Ella, Marisa Medina, estaba sentada luciendo esas hermosas piernas jóvenes de los dieciséis años y jugábamos a ensayar la primera obra de Juan José Alonso Millán en la casa del novel quien, con sus padres, vivía en la calle Augusto Figueroa; justo en el mismo lugar que ocupó un olvidado teatro: el Teatro Alhambra. Yo me probaba como actor y mi Juanjo amigo me lo permitía por amistad –años después mi prueba seguiría con el aun no consagrado autor en “La zorra y las uvas”, “Los cuernos de Don Friolera”…- pronto me jarreó la Medina con el frío de que mi vocación no coincidía con mis tristesdoteshistriónicas. Porque aquella jovencita con vocación de actriz no se mordía la lengua; descarada ella, llamaba al pan, pan y al vino, vino.
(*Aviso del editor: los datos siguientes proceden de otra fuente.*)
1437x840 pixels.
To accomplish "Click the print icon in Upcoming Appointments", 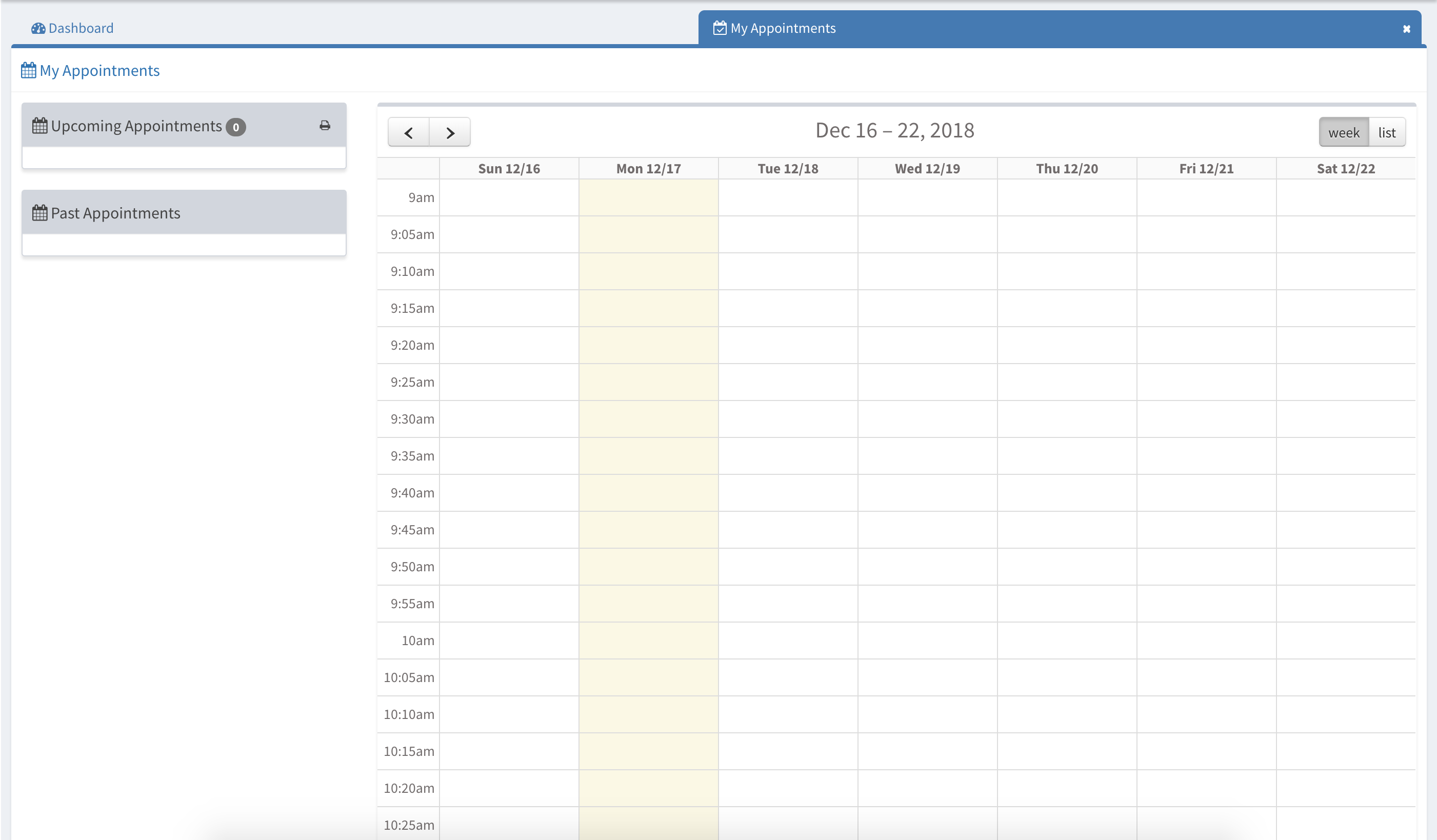I will (325, 126).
El primer corte resultó muy clarito: ¿Por qué me miras tanto las piernas?; el segundo –y ya no hubo más- fue cuando me blandeó mi afición.
Perdida de vista durante años restablecí su presente de entonces en ocasión de incorporarme a la joven TVE. Su encantadorapresencia en familia desde la indiscreta pantalla, su prodigiosa memoria, su entonada voz y una ejemplar vocalización la instalaron entre las primeras figuras de la tele. En aquella entrañable televisión de la prehistoria, en la que hacía sus primeros pinitos un agraciado joven procedente de Radio Juventud; verdadera escuela de maestros, de nombre Pedro. Ávido de ampliar su formación, se probó en Radio Nacional de España; fue regidor en TVE y, un día, el inolvidable Matías Prats lo lanzó al estrellato que, durante años, ya como periodista, ocupo indiscutido.
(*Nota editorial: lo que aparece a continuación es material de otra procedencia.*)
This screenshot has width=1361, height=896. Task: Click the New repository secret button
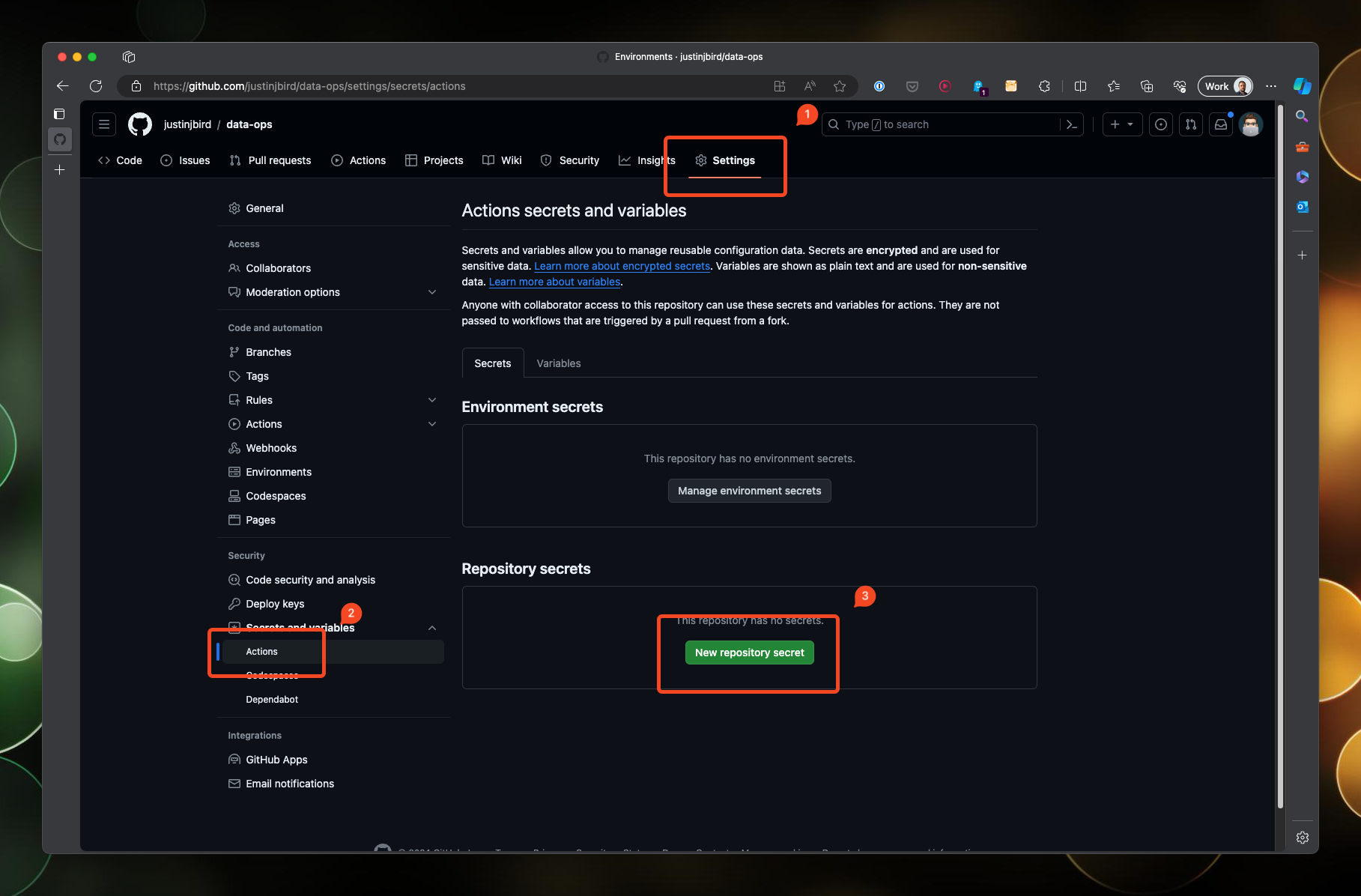tap(749, 652)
Si la Medina era descarada y sincera, Macía era veraz, revoltoso y rebelde: su veracidad se hizo pronto patente entre cuantos siguieron sus apariciones en la pantalla pequeña; revoltoso era porque jugaba siempre, incluso durante los planos en los que no estaba en imagen y rebelde porque dimitió como director de un informativo para evadirse de las manipulaciones políticas.
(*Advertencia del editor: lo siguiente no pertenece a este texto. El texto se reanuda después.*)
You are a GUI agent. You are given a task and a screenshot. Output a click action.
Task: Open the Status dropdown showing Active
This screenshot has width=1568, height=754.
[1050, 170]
Pedro Macía es mi amigo; su recuerdo seguirá siempre conmigo. Me apreció tanto como yo a él y, lo último que tratamos fue su proyecto –él conocía mi presencia en la empresa teatral- de dedicar un teatro de Madrid (el Arenal le gustaba) a programar sainetes madrileños y obras de género chico. Lo tenía muy bien estudiado; hasta habló del proyecto con la Presidenta de la Comunidad…
Cuando Marisa Medina se casó con Alfonso Santisteban gané un nuevo y encantador amigo y, junto a otros conocí noches de tertulia inolvidables e irrepetibles.
Dicen; creen todos que ya no están. Que con pocos días de diferencia nos los ha hurtado para siempre la enfermedad asesina pero… No es cierto, la guapa Marisa y el encantador Pedro solo están descansando de sus dolores; lo sé porque aun los siento cercanos.